Yes, this will need a bit of a think. The initial implementation, as you can probably tell, is a bit simplistic. But it was really all we needed for extant Gemini cal types.

Initially, I had considered that a user should not have to tell reduce what kind of processed calibration is being passed -- that astrodata knows this, but this still requires hunting through a tagset looking for some one of a set of known enumerated calibration types, something like,

    if ad.tags.intersect(Set(['FLAT', 'BIAS', 'ARC', 'DARK'])):
        ...  then fiddle ...

_[Digression: I'm still looking to do this, which will remove the need for the user to pass a processed_xxxxx: signifier on the command line. That is not going to solve this GHOST tags problem, however.]_

I wonder if you cannot simply use calibration type, 'FLAT', for all your FLAT calibration types. For example, we have TWILIGHT FLATS, DOME FLATS, GCALFLATS, but when processed, all are simply called a processed_flat and then passed. Any primitives looking for such calibrations ought to know what their looking for. Perhaps this won't work for GHOST? as it seems like you might have a number of different FLAT types that need to be distinguished as such, but the tags will indicate what kind of FLAT has been passed.

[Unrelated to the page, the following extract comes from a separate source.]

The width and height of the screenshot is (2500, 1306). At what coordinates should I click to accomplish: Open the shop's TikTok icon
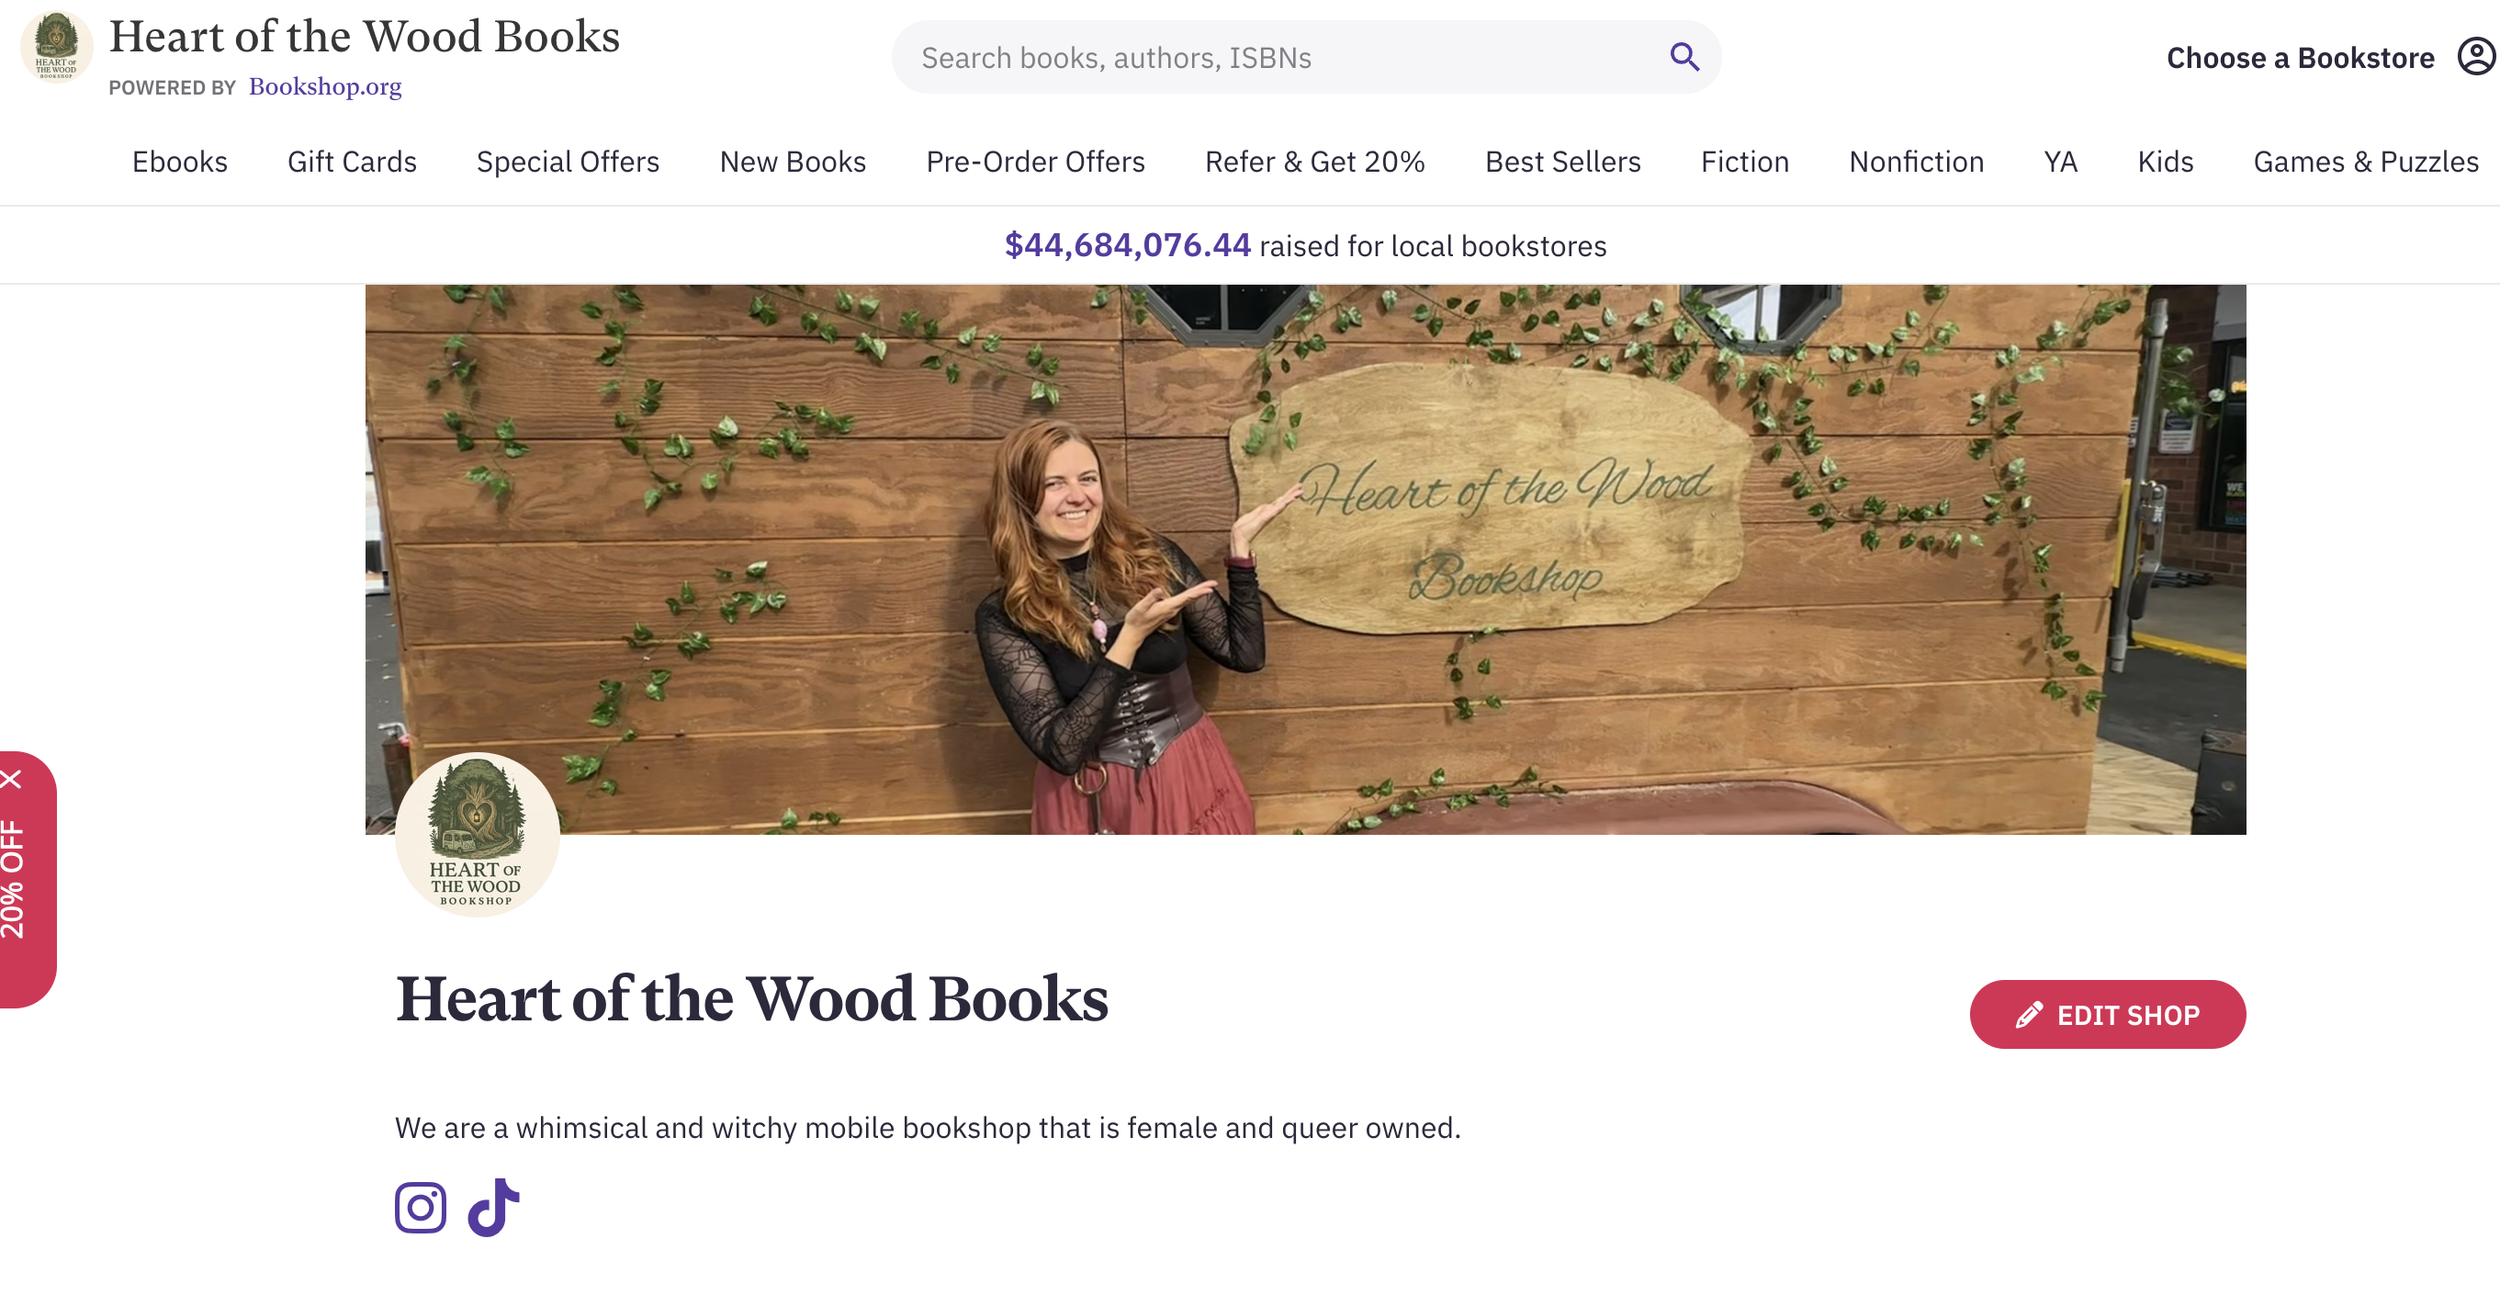(x=494, y=1207)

If this is the case that GHOST needs multiple different FLAT types, searches on such cal types are degenerate in the archive, which has a fixed and enumerated set of Observation types (see archive Obs. Type: menu), only one of which is FLAT. Querying for FLAT returns all types of FLATS. It is possible to find, say, TWILIGHT flats by searching for Target Name: as Twilight. That will depend on what the descriptor object() returns. In fact, I think this would work if GHOST simply used processed_flat for all flats, providing that the target name (OBJECT in Gemini phu) is slitv.

The other action you might take on the GHOST side, is to simply define a tag to be slitflat for these calibration data. But, I'm not at all clear on whether that is viable or not. And, as you say, that does sort of break our "rule-ish" notion about what a tag should be.

I think we'll need to have some discussion about this with the rest of DRAGONS.

Thoughts?

kiloRomeoAlpha commented 5 years ago

Hi @marc-white,

After some discussion, and as a first cut perhaps to a more fully worked solution, I think we'll just remove the "sanity" check and let in whatever is passed as --user_cal. reduce will no longer try to ensure the user is passing the correct type, which has always seemed a tad paternalistic.

(I still think that you can and should pass these flat types as processed_flat and let your primitives then ask for the cal file they know they need. But, with the check on user_cal removed, or soon to be removed, you can ignore me and do what you prefer.)

This issue has raised associated concerns regarding GHOST data in the archive, and to make sure that GHOST observation/calibration types are accommodated by FitsStorage.